Tithing is a means of grace. Students of the Scriptures believe that the Jews, under the Mosaic law, contributed to the church, the poor, and other causes, the total sum of three-tenths from their income. “Surely in the face of such thrilling examples we can not afford to pay less than one-tenth of our income. Then whatever we contribute beyond this becomes a free-will offering. “Keep a strict account with yourself, putting the tithe of your entire income into the Lord’s treasury, then making free-will offerings as you can from time to time.” Men active in lodges are seldom very spiritual. As a rule, when the lodge goes up Christ goes down in their devotion. Steer clear of these things.
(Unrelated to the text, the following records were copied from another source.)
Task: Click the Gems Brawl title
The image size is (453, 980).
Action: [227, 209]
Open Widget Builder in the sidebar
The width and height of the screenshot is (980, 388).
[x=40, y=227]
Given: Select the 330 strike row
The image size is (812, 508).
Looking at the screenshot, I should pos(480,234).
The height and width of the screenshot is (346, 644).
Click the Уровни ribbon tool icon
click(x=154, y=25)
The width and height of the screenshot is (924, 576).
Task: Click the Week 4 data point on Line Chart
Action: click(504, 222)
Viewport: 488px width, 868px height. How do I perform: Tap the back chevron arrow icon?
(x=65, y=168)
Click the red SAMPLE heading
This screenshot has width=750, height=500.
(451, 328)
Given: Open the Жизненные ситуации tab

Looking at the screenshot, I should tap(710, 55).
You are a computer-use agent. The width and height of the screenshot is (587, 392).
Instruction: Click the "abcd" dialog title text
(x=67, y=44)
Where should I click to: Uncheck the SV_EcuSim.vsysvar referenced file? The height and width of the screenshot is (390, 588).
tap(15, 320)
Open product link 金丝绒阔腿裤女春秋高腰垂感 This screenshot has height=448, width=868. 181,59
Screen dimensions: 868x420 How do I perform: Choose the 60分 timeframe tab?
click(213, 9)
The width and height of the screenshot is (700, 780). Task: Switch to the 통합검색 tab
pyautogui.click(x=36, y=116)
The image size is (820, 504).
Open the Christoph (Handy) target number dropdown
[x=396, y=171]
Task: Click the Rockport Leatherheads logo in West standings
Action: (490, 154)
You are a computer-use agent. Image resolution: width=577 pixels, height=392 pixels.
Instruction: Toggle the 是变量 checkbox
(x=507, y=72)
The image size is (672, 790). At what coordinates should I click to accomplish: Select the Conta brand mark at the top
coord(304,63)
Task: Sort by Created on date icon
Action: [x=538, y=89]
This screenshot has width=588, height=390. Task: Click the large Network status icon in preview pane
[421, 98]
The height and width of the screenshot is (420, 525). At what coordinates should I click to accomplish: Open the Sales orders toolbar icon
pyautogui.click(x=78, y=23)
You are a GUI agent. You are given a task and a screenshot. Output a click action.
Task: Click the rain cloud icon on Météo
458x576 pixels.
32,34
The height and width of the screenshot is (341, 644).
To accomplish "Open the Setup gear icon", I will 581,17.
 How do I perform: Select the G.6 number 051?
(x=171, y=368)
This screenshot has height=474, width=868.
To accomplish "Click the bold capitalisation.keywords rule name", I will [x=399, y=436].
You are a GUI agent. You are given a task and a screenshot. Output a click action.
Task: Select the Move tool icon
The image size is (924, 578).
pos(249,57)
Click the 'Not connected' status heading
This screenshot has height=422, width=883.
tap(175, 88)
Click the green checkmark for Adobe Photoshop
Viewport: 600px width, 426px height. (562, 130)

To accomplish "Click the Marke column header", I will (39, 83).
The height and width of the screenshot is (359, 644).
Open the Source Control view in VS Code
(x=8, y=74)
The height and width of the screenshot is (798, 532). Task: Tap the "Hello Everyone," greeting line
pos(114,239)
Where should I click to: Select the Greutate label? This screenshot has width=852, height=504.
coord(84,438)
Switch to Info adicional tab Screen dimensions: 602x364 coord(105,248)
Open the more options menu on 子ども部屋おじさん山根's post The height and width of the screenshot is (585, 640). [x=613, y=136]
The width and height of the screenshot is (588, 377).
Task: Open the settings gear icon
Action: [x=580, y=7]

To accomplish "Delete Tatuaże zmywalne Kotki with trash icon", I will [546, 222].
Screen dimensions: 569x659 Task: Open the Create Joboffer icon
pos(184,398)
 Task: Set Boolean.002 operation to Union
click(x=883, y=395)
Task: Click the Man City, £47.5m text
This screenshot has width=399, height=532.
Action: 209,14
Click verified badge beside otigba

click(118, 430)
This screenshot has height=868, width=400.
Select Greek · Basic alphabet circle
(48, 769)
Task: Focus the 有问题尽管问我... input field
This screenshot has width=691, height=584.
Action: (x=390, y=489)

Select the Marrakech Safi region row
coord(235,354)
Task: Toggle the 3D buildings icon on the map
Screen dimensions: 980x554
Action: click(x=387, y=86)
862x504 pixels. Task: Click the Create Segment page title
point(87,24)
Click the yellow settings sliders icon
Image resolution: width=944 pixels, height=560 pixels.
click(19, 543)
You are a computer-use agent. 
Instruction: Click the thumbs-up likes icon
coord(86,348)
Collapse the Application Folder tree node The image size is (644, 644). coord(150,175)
Remember the Sabbath day to keep it holy. The Christian’s Sabbath is a day for worship and spiritual exercises and not visiting and worldly diversions. You will find it difficult to remain sanctified and affiliate with the old rum-soaked, godless political parties. A strange sight to see — after praying three ‘hundred and sixty-four days that God would blot out the awful curse of liquor, the Christian marches to the polls on the three hundred and sixty-fifth day, arm in arm with the brewer and distiller, and votes their ticket to keep their liquor party in power. If you vote to keep the liquor political party in power, you are responsible for the accursed traffic. Be a Prohibitionist! It is the only way to keep out of the whiskey business.
We have nothing to do with results — if our party is not elected. Our part is to do right. Results belong to God. This book is written for Christians, so nothing has been said about tobacco. Intelligent Christians do not raise, buy, use, or sell this narcotic weed. In spite of the fact that denominations, teaching and professing to believe and experience the blessing of heart holiness, are now allowing their members, who clerk in grocery stores, to sell tobacco across the counter. No person, young or old, who loves God with all his heart, soul and mind and his neighbor as himself, can keep the smile of God and any experience of grace, if he sells to another what he knows will injure his neighbor. Love forbids it.
“Walk in the light. Things will be constantly coming up that you must lay aside. Possibly you did things yesterday that you can’t do today without condemnation. Keep under the searchlight of the Holy Ghost. Seek to see yourself more and more as God sees you. The time is short. Soon you will stand before the Lord. Do your best through his strength for this poor, blind, wretched, sinful world. God grant that it may be so. Amen.”